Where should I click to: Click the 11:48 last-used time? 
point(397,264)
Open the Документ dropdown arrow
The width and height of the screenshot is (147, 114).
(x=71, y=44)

--- The problem ---
Retype every entry above, word for word.

--- Written solution ---
Where should I click to: Click the 11:48 last-used time? 
point(397,264)
Open the Документ dropdown arrow
The width and height of the screenshot is (147, 114).
(x=71, y=44)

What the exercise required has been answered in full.